AbstractTherapies that abrogate persistent androgen receptor (AR) signaling in castration resistant prostate cancer (CRPC) remain an unmet clinical need. The N-terminal domain (NTD) of the AR drives transcriptional activity in CRPC but is intrinsically disordered and remains a challenging therapeutic target. Therefore, inhibiting critical co-chaperones, such as BAG-1L, is an attractive alternative strategy. We performed druggability analyses demonstrating the BAG domain to be a challenging drug target. Thio-2, a tool compound, has been reported to bind the BAG domain of BAG-1L and inhibit BAG-1L-mediated AR transactivation. However, despite these data, the mechanism of action of Thio-2 is poorly understood and the BAG domain which is present in all BAG-1 isoforms has not been validated as a therapeutic target.

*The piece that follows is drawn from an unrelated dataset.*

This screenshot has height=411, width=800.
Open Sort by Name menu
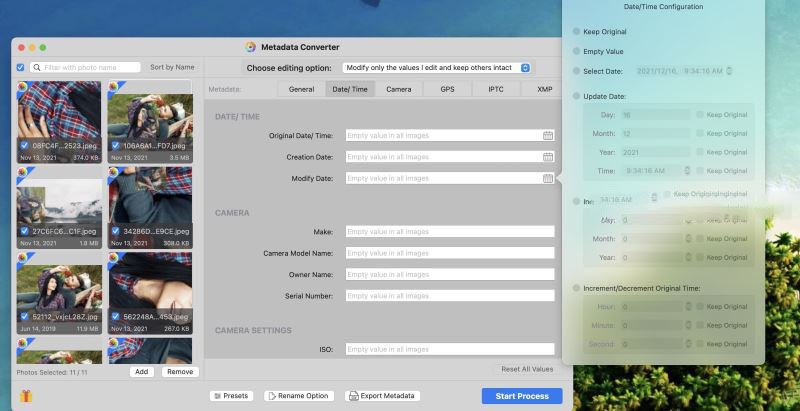click(172, 67)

Herein, we demonstrate growth inhibiting activity of Thio-2 in CRPC cell lines and patient derived models with decreased AR genomic binding and AR signaling independent of BAG-1 isoform function. Furthermore, genomic abrogation of BAG-1 isoforms did not recapitulate the described Thio-2 phenotype, and NMR studies suggest that Thio-2 may bind the AR NTD, uncovering a potential alternative mechanism of action, although in the context of low compound solubility. Furthermore, BAG-1 isoform knockout mice are viable and fertile, in contrast to previous studies, and when crossed with prostate cancer mouse models, BAG-1 deletion does not significantly impact prostate cancer development and growth. Overall, these data demonstrate that Thio-2 inhibits AR signaling and growth in CRPC independent of BAG-1 isoforms, and unlike previous studies of the activated AR, therapeutic targeting of the BAG domain requires further validation before being considered a therapeutic strategy for the treatment of CRPC.